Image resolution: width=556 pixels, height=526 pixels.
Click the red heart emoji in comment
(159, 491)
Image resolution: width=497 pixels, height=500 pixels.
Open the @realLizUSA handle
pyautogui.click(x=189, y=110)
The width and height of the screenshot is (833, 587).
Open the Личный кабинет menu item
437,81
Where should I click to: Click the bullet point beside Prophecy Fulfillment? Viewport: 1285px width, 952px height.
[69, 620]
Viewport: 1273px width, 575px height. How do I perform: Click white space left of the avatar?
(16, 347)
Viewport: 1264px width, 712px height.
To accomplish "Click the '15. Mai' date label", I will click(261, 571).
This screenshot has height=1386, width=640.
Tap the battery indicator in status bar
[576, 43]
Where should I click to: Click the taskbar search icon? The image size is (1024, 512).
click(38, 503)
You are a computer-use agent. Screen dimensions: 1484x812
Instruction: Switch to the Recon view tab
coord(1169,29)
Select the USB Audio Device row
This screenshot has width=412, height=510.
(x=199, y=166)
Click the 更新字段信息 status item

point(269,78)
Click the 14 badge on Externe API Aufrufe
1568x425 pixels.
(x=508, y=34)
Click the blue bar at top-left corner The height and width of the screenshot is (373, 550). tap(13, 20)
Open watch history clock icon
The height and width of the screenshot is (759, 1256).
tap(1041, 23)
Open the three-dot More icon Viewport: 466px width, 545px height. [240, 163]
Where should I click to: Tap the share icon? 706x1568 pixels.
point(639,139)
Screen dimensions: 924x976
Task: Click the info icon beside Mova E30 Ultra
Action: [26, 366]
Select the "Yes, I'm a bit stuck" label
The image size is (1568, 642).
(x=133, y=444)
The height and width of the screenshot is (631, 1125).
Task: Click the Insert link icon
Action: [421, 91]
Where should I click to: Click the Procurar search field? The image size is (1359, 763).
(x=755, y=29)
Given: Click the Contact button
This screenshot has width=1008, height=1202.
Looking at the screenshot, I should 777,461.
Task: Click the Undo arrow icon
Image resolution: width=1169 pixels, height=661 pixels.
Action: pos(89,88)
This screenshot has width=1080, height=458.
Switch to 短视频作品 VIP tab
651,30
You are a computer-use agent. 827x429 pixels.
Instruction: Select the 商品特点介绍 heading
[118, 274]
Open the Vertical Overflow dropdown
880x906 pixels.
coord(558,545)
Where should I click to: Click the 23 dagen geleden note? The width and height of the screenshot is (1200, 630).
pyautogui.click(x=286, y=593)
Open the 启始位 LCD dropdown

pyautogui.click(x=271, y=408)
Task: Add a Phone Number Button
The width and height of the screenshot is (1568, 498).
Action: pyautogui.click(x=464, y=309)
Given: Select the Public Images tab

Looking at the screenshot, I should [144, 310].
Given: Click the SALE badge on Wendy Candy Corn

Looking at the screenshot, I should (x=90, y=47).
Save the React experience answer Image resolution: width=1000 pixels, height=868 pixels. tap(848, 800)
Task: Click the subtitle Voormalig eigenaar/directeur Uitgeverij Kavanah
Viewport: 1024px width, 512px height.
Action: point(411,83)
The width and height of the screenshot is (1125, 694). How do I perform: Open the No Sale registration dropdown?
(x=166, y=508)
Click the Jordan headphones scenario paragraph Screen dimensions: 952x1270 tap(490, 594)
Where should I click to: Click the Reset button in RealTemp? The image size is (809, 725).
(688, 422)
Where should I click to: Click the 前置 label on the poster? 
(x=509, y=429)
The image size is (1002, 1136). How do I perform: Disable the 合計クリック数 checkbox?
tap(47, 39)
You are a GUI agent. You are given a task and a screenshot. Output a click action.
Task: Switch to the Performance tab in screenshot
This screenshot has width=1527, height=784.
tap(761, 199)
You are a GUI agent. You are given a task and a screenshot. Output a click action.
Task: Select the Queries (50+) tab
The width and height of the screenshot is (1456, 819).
..............................
§ BRIEF
Copy out each line from the preceding entries that mentions the word "agent".

§ ANSWER SECTION
You are a computer-use agent. Screen dimensions: 1484x812
You are a computer-use agent. 827x429 pixels.
You are a GUI agent. You are given a task and a screenshot. Output a click action.
You are a GUI agent. You are given a task and a screenshot. Output a click action.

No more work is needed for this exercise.